The relationships between past and present are frequently illustrated diagrammatically within the context of the narrative. The most graphic representation of this construct occurs at the beginning of Chapter Two of Book II, in which Art is sitting at his pulling board above a sprawling heap of dead and bony Judaic mice.


The primary motive amongst Jews in the Holocaust is survival. Vladek sums up the procedure compactly while comforting his married woman after the decease of his first boy, Richieu: “ to decease, it ‘s easy… but you have to fight for life. ” Vladek ‘s experiences in the Holocaust stand for a changeless battle to last, foremost as his mill and income are taken off, so as the Jews are sent into the ghettos, and finally in the incubus of Auschwitz. And as the battle intensifies, the will to last Begins to interrupt the strong bonds of household, friendly relationship, and a common Judaic individuality.
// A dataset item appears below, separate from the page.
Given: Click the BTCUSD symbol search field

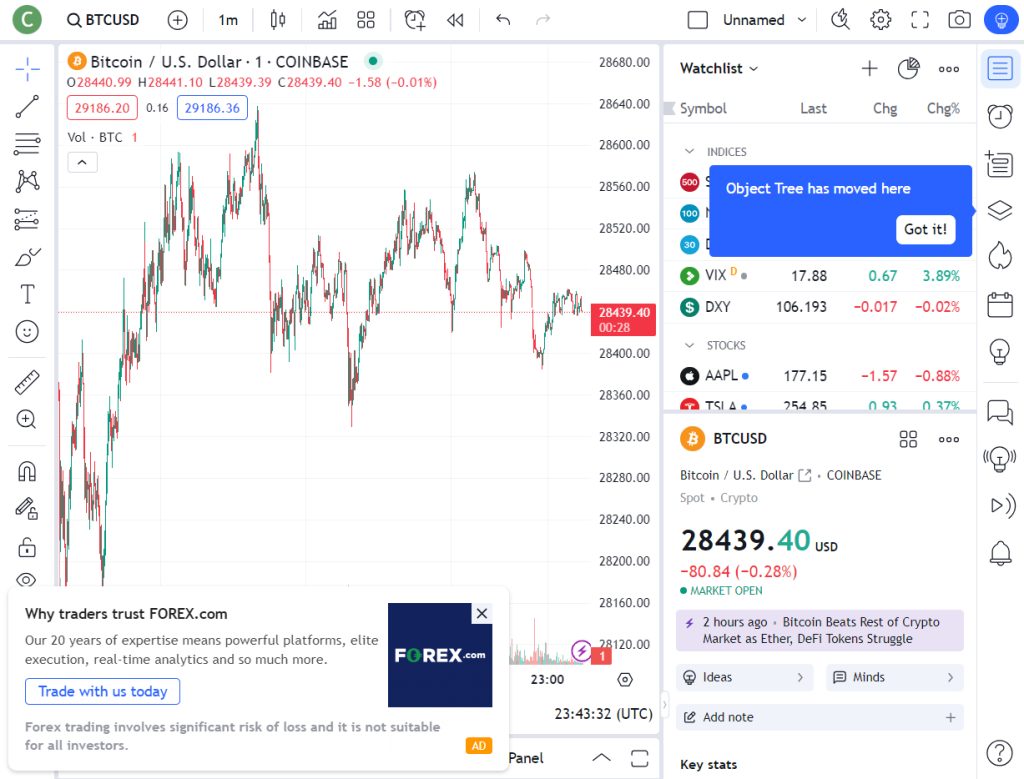Looking at the screenshot, I should [x=103, y=20].
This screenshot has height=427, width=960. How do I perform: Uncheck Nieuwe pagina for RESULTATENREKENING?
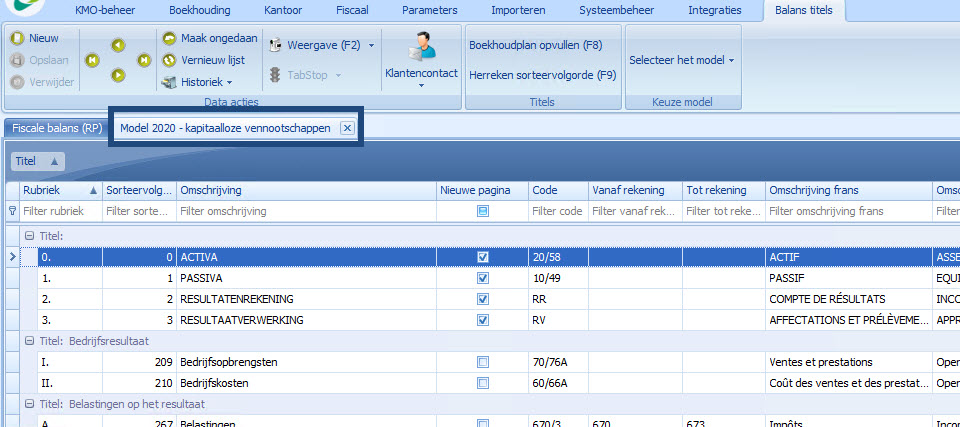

In the initial phases of German business, these steps are comparatively little – purchasing nutrient on the black market, for illustration – and strengthened by strong household ties, a incorporate Judaic individuality, and even selflessness. When Vladek arrives place from the captive of war cantonment, for illustration, an old concern familiarity, Mr. Ilzecki, helps him gain money and get the proper work documents that will let him to walk the streets in comparative safety. As the state of affairs continues to deteriorate, nevertheless, Vladek, his household, and his friends are forced to fall back to progressively utmost steps in order to last. Here, the bonds of Judaic individuality begin to interrupt under the pressing inherent aptitude to last. The first mark of this comes in the signifier of Jews functioning on a Judaic Police force, like the 1s who came to Vladek ‘s flat to escort his married woman ‘s grandparents to the concentration cantonments. Harmonizing to Vladek, these Jews thought that by assisting the Nazis in taking some of the Jews, possibly they could assist salvage others – and of class they could besides salvage themselves. Soon after, the bonds of household besides begin to interrupt, as illustrated by Vladek ‘s cousin Haskel ‘s refusal to salvage them from conveyance to Auschwitz without some signifier of payment. Though Haskel finally does assist Vladek and Anja flight, he finally decides non to assist Anja ‘s parents, and they are sent off to their deceases.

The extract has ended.